Every record must be written out once more, with nothing added or omitted.

:: Record set

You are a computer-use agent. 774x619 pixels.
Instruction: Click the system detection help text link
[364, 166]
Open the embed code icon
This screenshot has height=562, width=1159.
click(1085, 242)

::::

Written reply |
You are a computer-use agent. 774x619 pixels.
Instruction: Click the system detection help text link
[364, 166]
Open the embed code icon
This screenshot has height=562, width=1159.
click(1085, 242)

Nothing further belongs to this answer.